In both experiments, the subjects perform tasks that involve pulling, grasping, twisting, and shoveling—the most common motions astronauts perform in space. In the first, the subject carried out those tasks while wearing the mocap gloves. In the second, the subject completed the motions with their arms inside a glove box: a sealed container with built-in suit gloves commonly used for astronautdexterity training.
Once the data from each was collected, DeBrabander used a dynamic time warping algorithm to align it and calculate averages for each test. A statistical analysis then helped him determine similarities between the control and experimental data.

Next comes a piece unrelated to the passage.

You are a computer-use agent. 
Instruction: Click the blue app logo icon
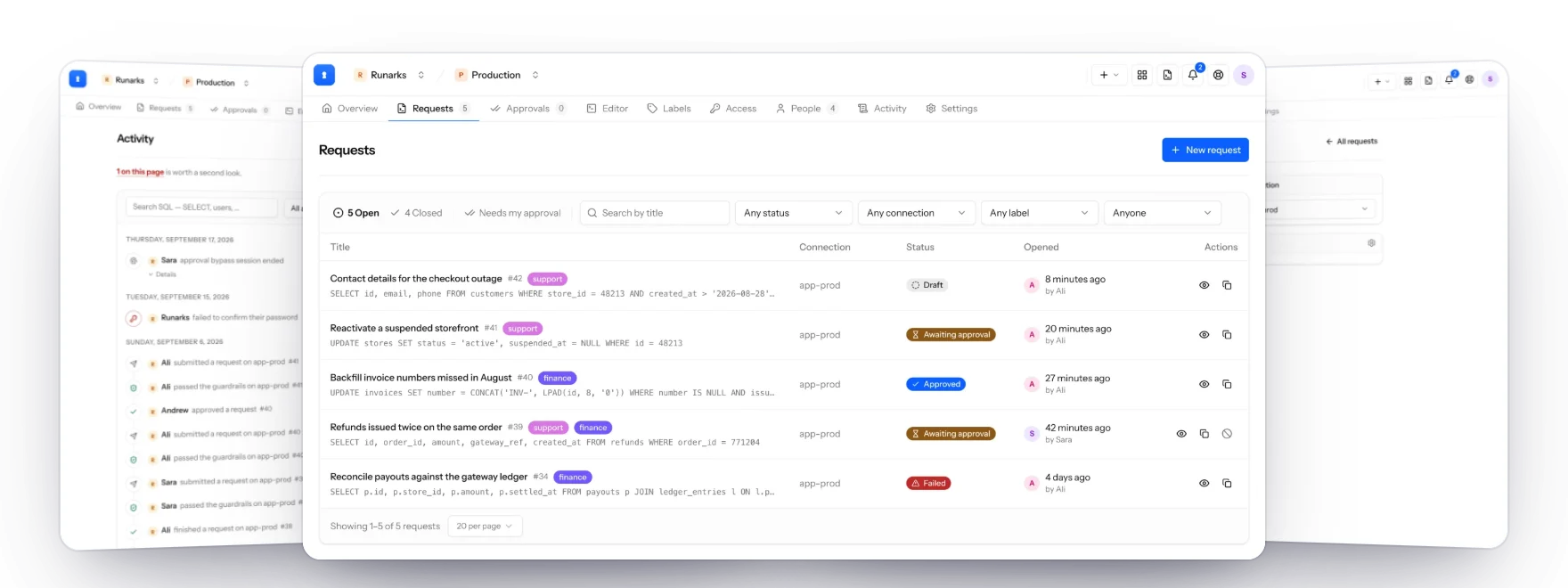324,75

In order to provide ergonomic feedback to astronauts and predict risk in real time during activities they conduct outside of vehicles, it will be necessary to monitor their motions via wearable sensors, says DeBrander.
“Real-time monitoring of suit motions can be used to inform the crew of potentially hazardous ergonomic positions and movements, as well as allow for prediction of metabolic burden. The work I am doing is the first step toward implementing real-time motion capture technology in a suited environment,” he says.
DeBrabander worked closely with two mentors at Johnson Space Center during his internship. Biomechanical specialist Nathaniel Newby helped him create a protocol that balanced subject safety and data acquisition to ensure a safe and effective experiment. Kyoung Jae Kim is a human performance data engineer who helped DeBrabander conduct experiments and develop software used to analyze motion capture data.
“These mentors have been the best part of my internship,” says DeBrabander.